Eclipse, John Banville, p. 64
Hay placeres mejor definidos,
aunque no menos vergonzosos. Encontré un alijo de fotos obscenas arrojado en lo
alto del guardarropa de una de las habitaciones, sin duda abandonado por algún
viajante de comercio que se había alojado en la casa. Es un material antiguo,
fotografías pintadas a mano de cuadros del siglo pasado, del tamaño de una
postal, pero con mucho detalle, en colores crema, carmesí y rosa pétalo. Casi
todas son escenas orientales: un grupo de neumáticas esposas de un harén en un baño
turco toqueteándose entre sí; un moro con turbante haciéndoselo por detrás a
una chica arrodillada; un libertino desnudo en un sofá complacido por su
esclava negra.
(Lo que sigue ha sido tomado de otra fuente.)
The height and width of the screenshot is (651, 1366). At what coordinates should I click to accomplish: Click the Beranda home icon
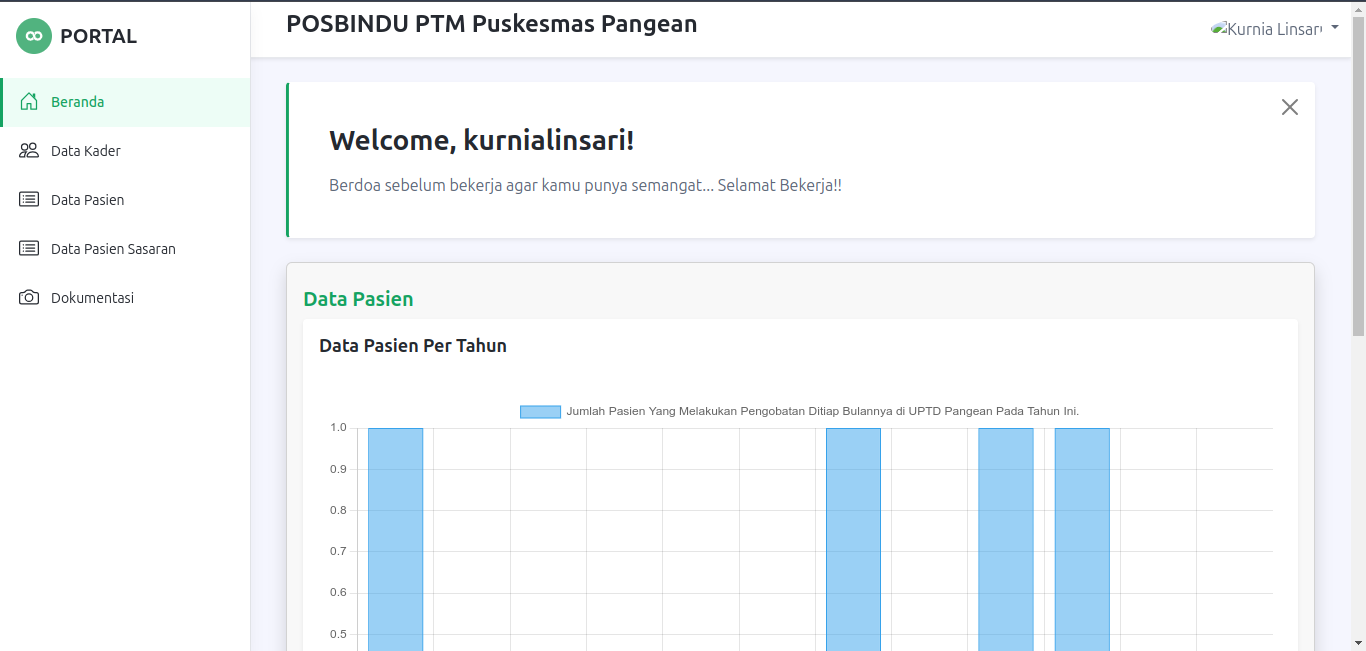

Las guardo bajo el colchón, de donde, con una excitación llena
de culpa, las saco, agarro mis almohadones y con un suspiro ahogado me hundo en
el interior de mis propios y vigorosos abrazos. Posteriormente siempre hay un
pequeño y triste hueco dentro de mí, que parece ser equivalente en volumen a lo
que he sacado, como si la expulsión hubiera creado un espacio que mi cuerpo no
sabe cómo llenar. Sin embargo, no es ningún anticlímax. Hay ocasiones, raras y
preciosas, en que, tras haber alcanzado esa huida salpicada de hipos, con las
fotos extendidas ante mí y los ojos como platos, experimento un instante de
desolado éxtasis que nada tiene que ver con lo que sucede en mi regazo, sino
que parece una síntesis de toda la ternura e intensidad que la vida puede
prometer. El otro día, en uno de esos momentos de inflamado gozo, mientras
jadeaba, echado, con la barbilla sobre el pecho, oí débilmente, a través de la quietud
de la tarde, el sonido remoto del coro de niños procedente del convento de
enfrente, y era como si los serafines cantaran.